SLIPPERY ROCK, Pa. - Christopher Becker, a Slippery Rock University accounting major from Mars, Pa., said he sees China as a land of opportunity. And he wants a first-hand look. Becker leaves Aug. 16 for a study-abroad program at Shanghai International Studies University, where he will immerse himself in language studies and experience many firsts.
Becker said he prepared for his two semesters in China by enrolling in SRU's Asia Studies Program, which included three Chinese language classes.
|"I am really excited to go, especially to see some of the popular sites around China and make some new friends at the school," he said. "Being responsible for myself and not really having any other people there that I know will teach me how to live on my own. The prospect of my mom not doing my laundry and cooking my meals is scary, though." |
Aside from individual benefits, there is a larger economic imperative for spending a year on the other side of the world. China, with 1 billion people, has become an economic powerhouse, and Becker said he aspires to a career in international relations or business.
"China is obviously a growing part of the world economically," he said. "The experience will present even more opportunities for me when I graduate. Any advantage I can gain would be good."
Shanghai International Studies University is a comprehensive institution that specializes in foreign language education. It has 6,000 undergraduates, 1,400 graduate students and 1,200 international students. Founded in 1949 as Shanghai Russian College, it became Shanghai International Studies University in 1994. The school employs 500 faculty.
Becker said many aspects of the college experience that Americans take for granted wouldn't be revealed until he arrives at the university. He knows he will be assigned an international roommate but won't meet him or receive information about where he is from until he gets there. He has not been briefed on curfews, travel privileges or even how the school handles daily meals.
"I'm not sure about meals of as right now," he said with a laugh.
Classes begin Sept. 1. He said Chinese professors would teach the classes. They will use some English for translation but will instruct primarily in Chinese. "I expect it to be difficult at first, but I am still interested in the language. I can understand and write Chinese a little, so we'll see how far I can go with it."
Becker said the year abroad came about in part because he likes traveling and experiencing different cultures. His mother is from Germany, so he has been to Europe many times. "I believe that living in China for 11 months is the best way to speak the language fluently," he said. "My sister, who's in high school, had taken a similar trip before me and when my teacher talked about the opportunity in class, I knew I wanted to do it too."
Becker will be mostly in the school's language program but will receive a few credits that count toward his Asian studies minor at SRU.
"I am nervous about leaving behind some of my friends here at Slippery Rock University, as well as my family," he said. "I'm going to be a senior, so many of my friends will graduate before I get back.
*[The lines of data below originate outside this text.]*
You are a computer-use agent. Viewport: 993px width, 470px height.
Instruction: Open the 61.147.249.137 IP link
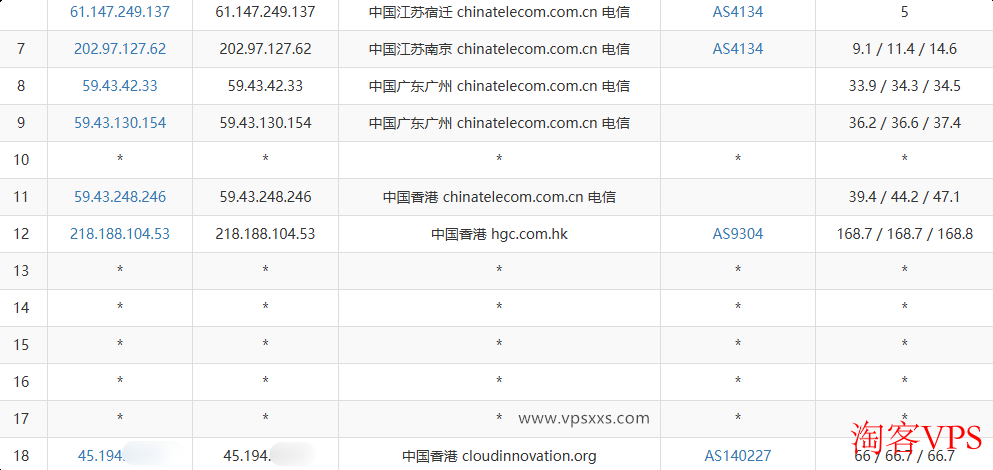(120, 12)
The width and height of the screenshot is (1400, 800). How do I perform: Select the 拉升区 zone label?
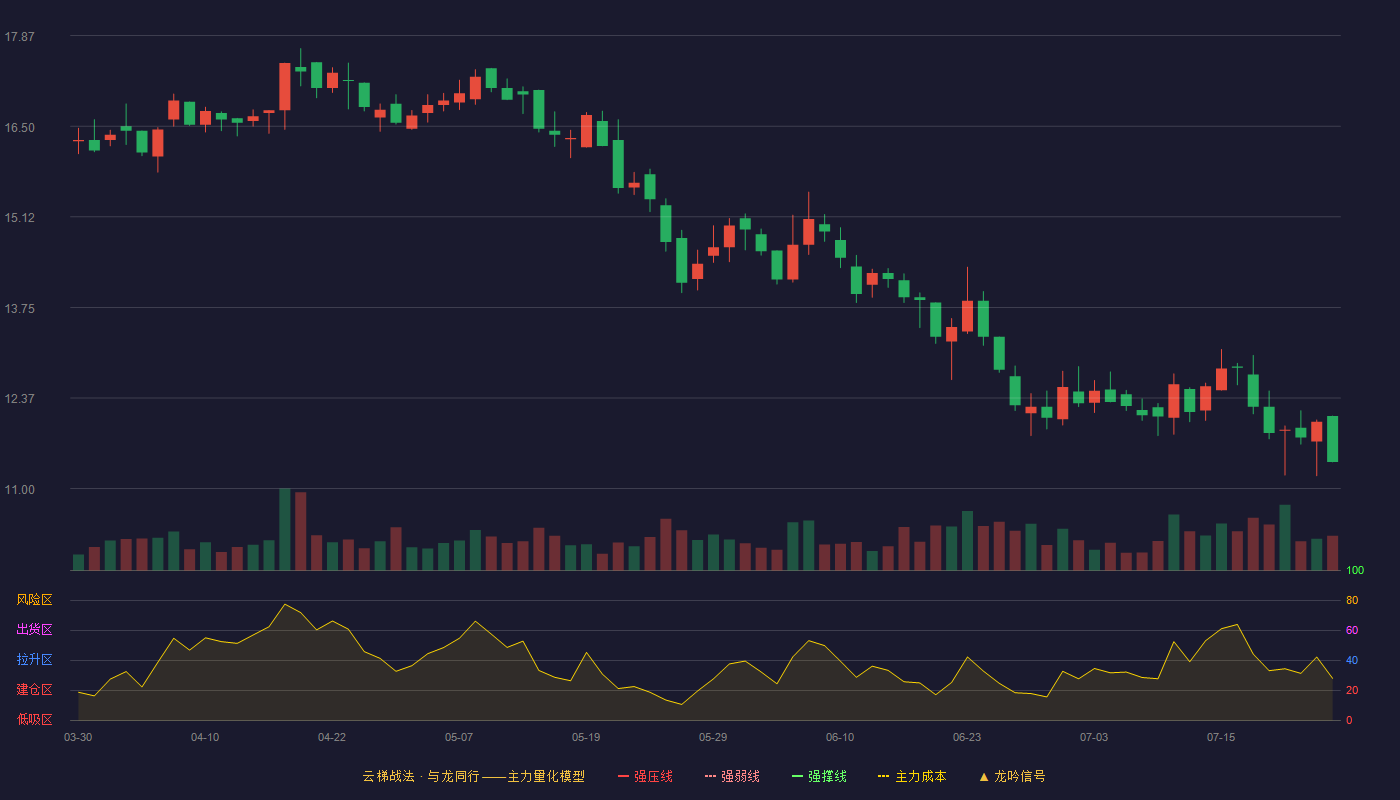(34, 660)
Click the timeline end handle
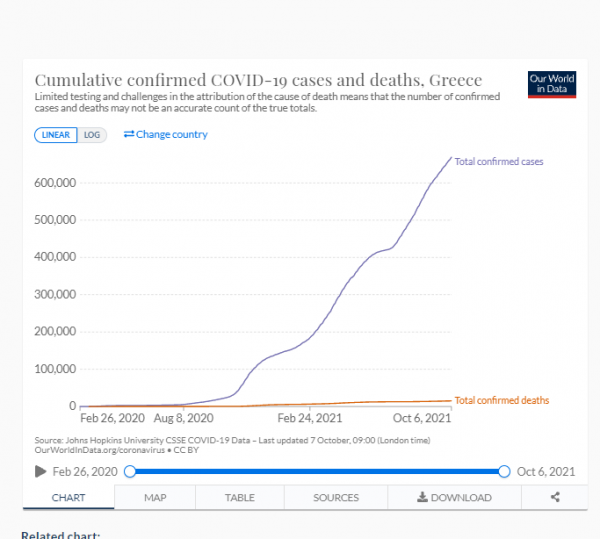Image resolution: width=600 pixels, height=539 pixels. 504,471
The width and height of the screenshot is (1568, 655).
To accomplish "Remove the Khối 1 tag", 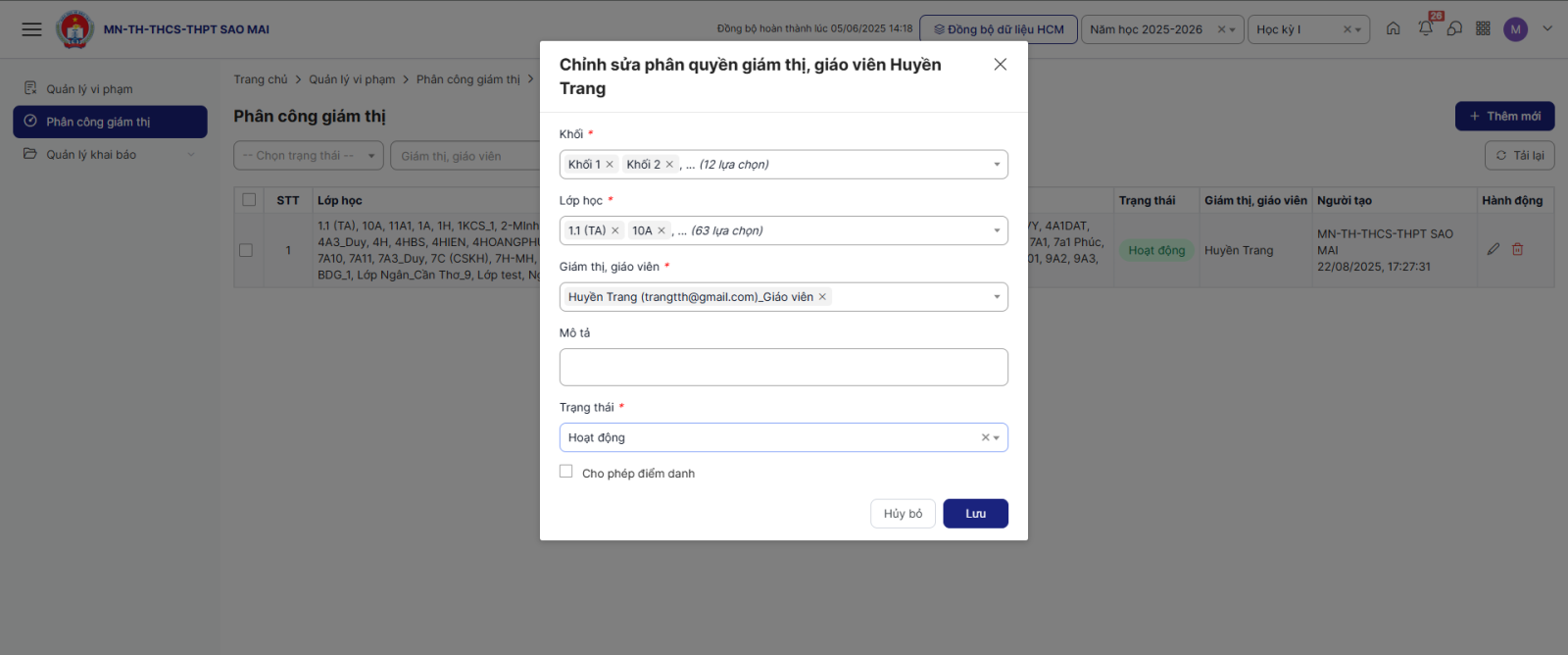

I still have another year left after China. With my family, it's never good missing stuff like holidays and birthdays, but they're happy I am going."
Becker said he really doesn't know what to expect from such a dramatically different environment, but he is excited to absorb as much of it as possible. "I like learning about different cultures and what different people are like," he said, "so I know there were a lot of 'firsts.' Hopefully, after a month or so, I will be used to their way of life."
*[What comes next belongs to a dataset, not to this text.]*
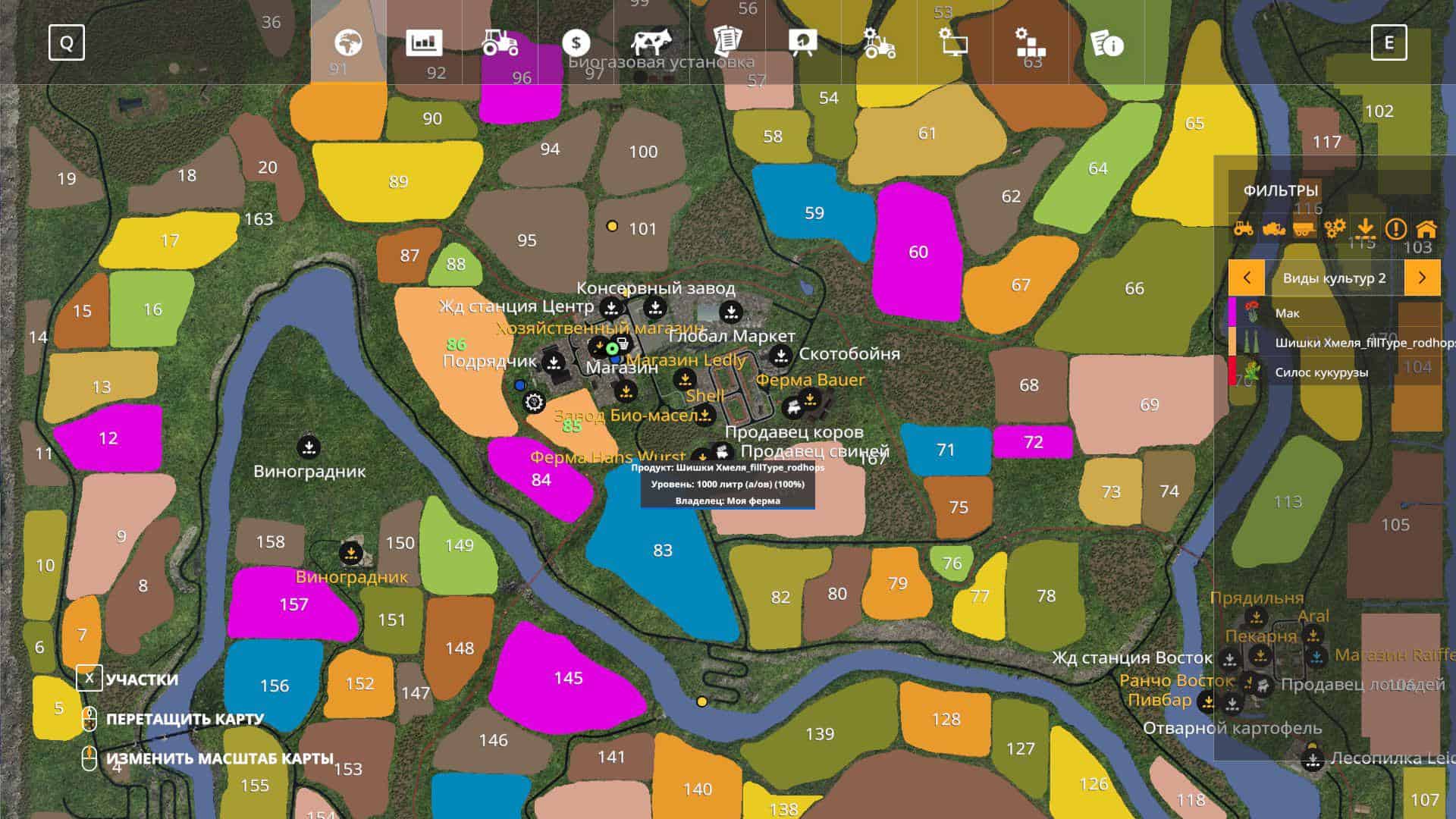Click the E next page button
Screen dimensions: 1456x819
click(x=1389, y=42)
Becker said he plans to visit The Great Wall and hopes to see Beijing. China became a Communist country in 1949 and was closed to the West until the 1970s, so Becker said he is unsure what to expect regarding government regulations.
"I am interested to see how strict there really are and how the police interact with you," Becker said.
Becker credited SRU's Asian Studies Program for helping him to realize the cultural and economic significance of Asia. The program offers classes in Chinese, Japanese or Korean as well as classes in Asian religion, film, military traditions, politics and culture.
" I have to thank Slippery Rock University for this because they made it possible in many ways," Becker said. "First, they encouraged me to take this trip, and taught me what's available for students like myself. They helped fund my plane ticket, which was fairly expensive. They also have scholarships available for people who are studying abroad. I couldn't be more pleased with Slippery Rock's study abroad program."